- Church: Roman Catholic
- Diocese: Honolulu
- In office: 1982-1993
- Predecessor: John Joseph Scanlan
- Successor: Francis Xavier DiLorenzo

Orders
- Ordination: May 19, 1951
- Consecration: January 13, 1978 by John Joseph Scanlan

Personal details
- Born: March 3, 1926 Scranton, Pennsylvania, United States
- Died: December 12, 2003 (aged 77)
- Motto: My grace is all you need

= Joseph Anthony Ferrario =

American bishop

Joseph Anthony Ferrario (March 3, 1926 - December 12, 2003) was an American prelate of the Roman Catholic Church who served as the third bishop of the Diocese of Honolulu from 1982 to 1993. He previously serve as an auxiliary bishop of the diocese from 1978 to 1982.

During the 1990s and 2000s, Ferrario was accused by several individuals of sexually abusing them when they were minors.

==Early life and priestly ministry==
Joseph Ferrario was born in March 3, 1926, in Scranton, Pennsylvania. Ferrario was ordained to the priesthood for the Society of Saint Sulpice on May 19, 1951, at Saint Peter's Cathedral in Scranton.

The Sulpicians sent Ferrario to Hawaii in 1957 to teach at the Saint Stephen Seminary, in Kailua. In 1968, Ferrario was transferred, or incardinated, from the Supicians to the Diocese of Honolulu. The diocese assigned him in 1973 as pastor of Holy Trinity Parish in Kuliouou, Hawaii.

==Auxiliary Bishop and Bishop of Honolulu==
Ferrario was appointed as titular bishop of Cusae and auxiliary bishop of Honolulu by Pope John Paul II on November 8, 1977. On January 13, 1978, he was consecrated by Bishop John Joseph Scanlan in Honolulu. Ferrario was appointed bishop of Honolulu by John Paul II on May 13, 1982.

One of his first actions as the ordinary of Honolulu was the removal of Monsignor Francis A. Marzen as editor of the diocesan newspaper, the Hawai‘i Catholic Herald. Marzen had served as editor of the newspaper for approximately twenty years under the two previous bishops and publicly complained of his dismissal in an acerbic parting editorial published in the Hawai‘i Catholic Herald.

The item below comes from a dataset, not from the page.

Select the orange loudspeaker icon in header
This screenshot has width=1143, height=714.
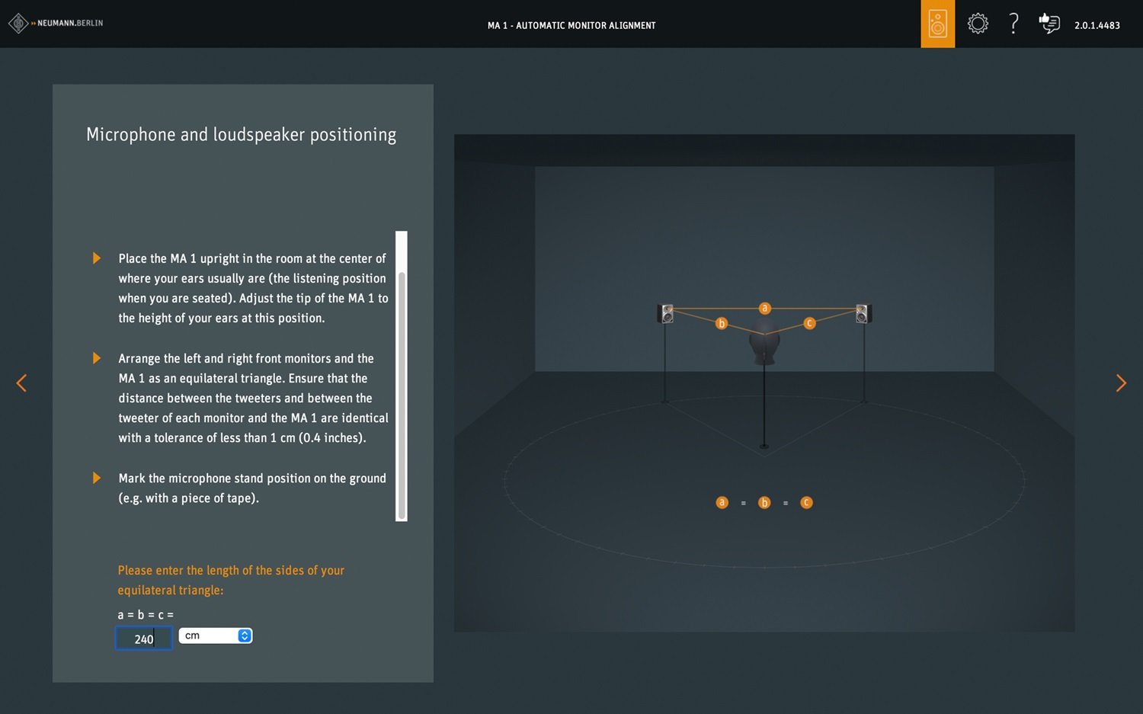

Ferrario revamped major diocesan offices and appointed pastors to parishes that were supportive of his vision of implementing the Second Vatican Ecumenical Council. Ferrario's work in renewing the Honolulu diocese earned him the respect of many people in the Church in Hawai‘i.

In 1985, the mother of David Figueroa, a member of St. Anthony's Parish in Kailua, Hawaii. sent a message to church authorities. She claimed that Ferrario had sexually assaulted her son at the parish in 1975 when he was 15-years-old. Ferrario denied the charges and he was cleared by the Vatican in 1989. That same year, Figueroa appeared on the Geraldo Rivera Show to accuse of sexual assault. Figueroa filed a lawsuit against Ferrario in In August 1991. The case was eventually dismissed in court

Ferrario's harshest critics were the conservative followers of the Archbishop Marcel Lefebvre's Priestly Society of Saint Pius X. Bishop Ferrario, through his judicial vicar, Father Joseph Bukoski, J.C.L., issued a canonical decree of excommunication to six individuals in 1991. Cardinal Joseph Ratzinger as prefect of the Congregation for the Doctrine of the Faith, later reversed Ferrario's action.

==Retirement ==
On October 12, 1993, Ferrario retired as bishop of Honolulu. After retirement, he resided near Saint Anthony of Padua Church in Kailua and continued his charitable work with the Augustine Educational Foundation. He kept a vigorous schedule to raise money for Catholic education in the Hawaiian Islands through the Augustine Educational Foundation.

==Death==
Ferrario died of cardiac arrest on December 12, 2003, aged 77. He was buried at Hawaiian Memorial Park in Kane‘ohe, Hawaii.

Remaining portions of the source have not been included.